Il ne jeta donc pas les feuillets dans le pot de chambre – ses appartements n'avaient pas de cheminée, et la corbeille à papier ne manquerait pas d'être prise d'assaut par des espions, mais personne n'aimait fouiller dans les matières fécales et en plus ça tâcherait le papier au point de le rendre illisible – et se contenta de lire, quoique en serrant furieusement des dents.
Les molosses. Owyn lui avait envoyé des conseils pour dompter les molosses qui rôdaient en bandes dans la contrée d'Annwn – bon, dompter poussait sans doute l'optimisme un peu trop loin, mais éviter de se faire dévorer d'entrée de jeu ? Liam ne se plaindrait pas, en dépit de soupçonner que le manuel extrêmement simplifié de dressage ne remplacerait guère des siècles et des siècles passés à sélectionner les bêtes les plus dociles et à renforcer leur docilité via récompenses et punitions appropriées.
C'était une bonne idée – les dogues constituaient un adversaire dont il n'aurait pas à se préoccuper si le stratagème fonctionnait, et la Bonne Famille aurait beau s'époumoner et crier à la tricherie, ils seraient forcés de concéder que Liam s'était débrouillé avec ce qu'il avait trouvé sur les lieux de sa mise à l'épreuve. Ses chances de revenir vivant étaient… bon, elles n'étaient toujours pas fantastiques, mais elles avaient cessé d'avoisiner le zéro plat. Voyons un peu le futur du bon côté, autrement il n'avait plus qu'à se coucher et épargner à l'Hiver la peine de le traîner ailleurs pour son exécution !
Peut-être qu'il devrait envoyer un mot de remerciement à Owyn…
Non. Le changelin étrangla cette impulsion dès qu'elle naquit dans le tréfonds de sa psyché.
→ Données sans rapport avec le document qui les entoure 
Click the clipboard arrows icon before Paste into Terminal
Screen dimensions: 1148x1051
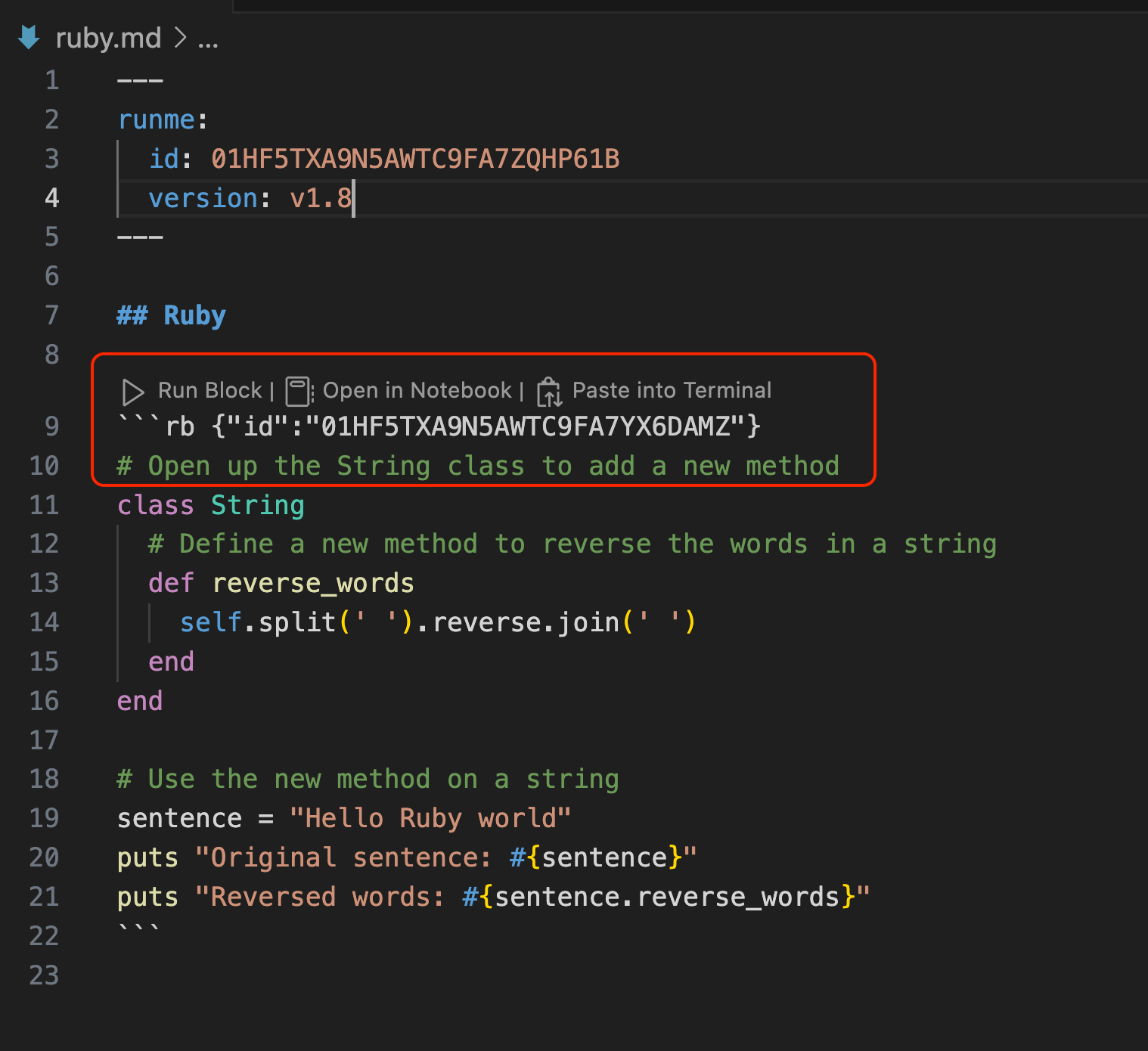[x=548, y=391]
Il ne devait plus rien à son geôlier, si celui-ci voulait continuer à interférer dans son existence alors c'était le problème de l'homme-fauve et Liam ne lui devait absolument rien.
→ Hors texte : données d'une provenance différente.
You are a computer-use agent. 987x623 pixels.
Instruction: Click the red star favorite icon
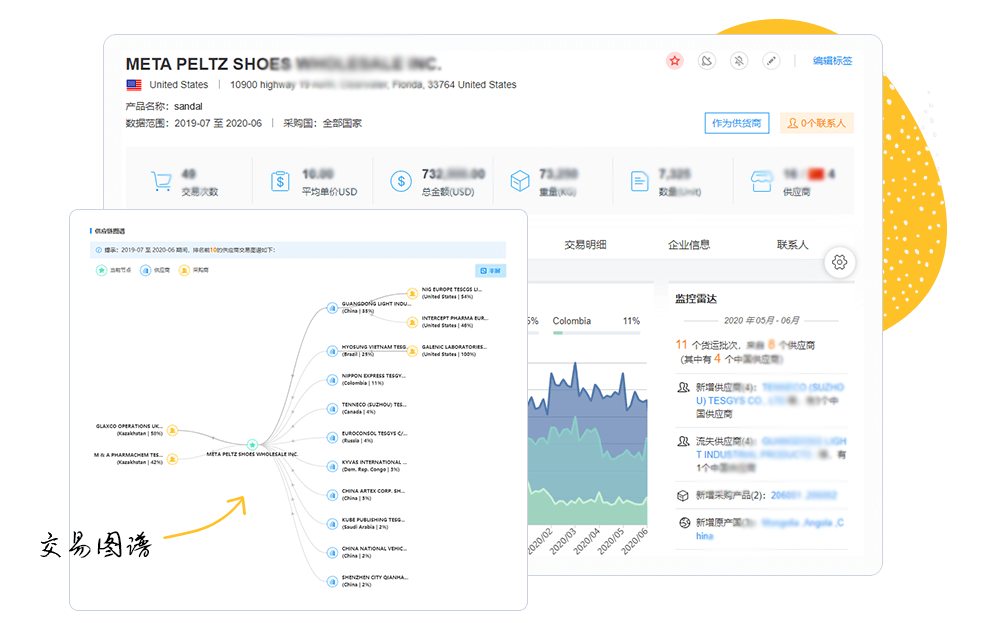(x=675, y=61)
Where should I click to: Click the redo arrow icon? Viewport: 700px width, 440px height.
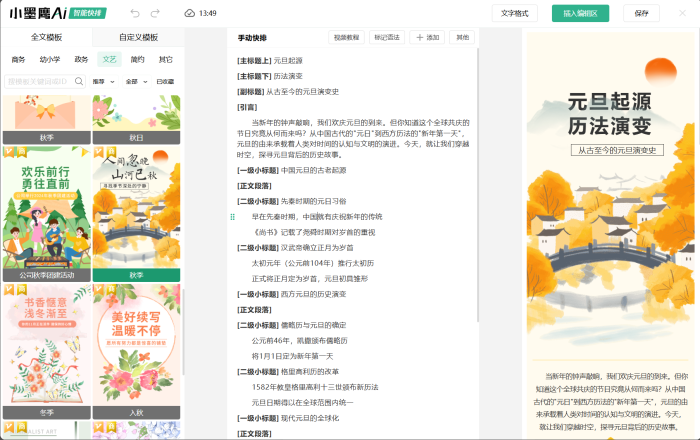pyautogui.click(x=157, y=13)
Aussi, ce serait des plus étranges pour l'époux tout frais de la Reine de vouloir s'adresser à un maître piqueux – un courtisan doté d'intentions plus ou moins pures ne manquerait pas de le remarquer, et ça partirait forcément en dégringolade. Liam ne serait pas là pour le voir, vu qu'il s'apprêtait à partir pour un an et un jour loin de Caer Sidi, mais sa Majesté serait aux premières loges et elle n'apprécierait vraisemblablement pas le cadeau.
Liam était un novice en matière de bonheur conjugal, mais il ne tenait pas à ruiner l'indifférence cordiale qu'il partageait avec sa royale épouse – or, lâcher un problème sur le dos de la femme pendant qu'il se sauvait ailleurs ressemblait à une méthode imparable pour commettre exactement cela.
Le changelin avait perdu ses souvenirs de la vie humaine, il n'avait pas perdu sa cervelle. Il voulait survivre à la contrée d'Annwn, et il voulait revenir à Caer Sidi sans avoir à se ronger les sangs à la perspective de devoir regarder par-dessus son épaule aussi dans la forteresse de verre.
Bon, c'était là que résidait la Cour de l'Hiver, il lui faudrait regarder par-dessus son épaule de toute façon, mais ce serait nettement moins dangereux que d'avoir la Reine prête à lui arracher les yeux pour ses péchés.
L'Hiver devait apprendre à prévoir sur le long terme, parce que personne ne pouvait survivre plusieurs mois enseveli sous la neige et la glace sans cela. Le monarque régnant sur l'Hiver se devait d'incarner les qualités de la saison plus que n'importe qui d'autre.
Liam devait apprendre à singer l'Hiver. Il n'avait pas le choix.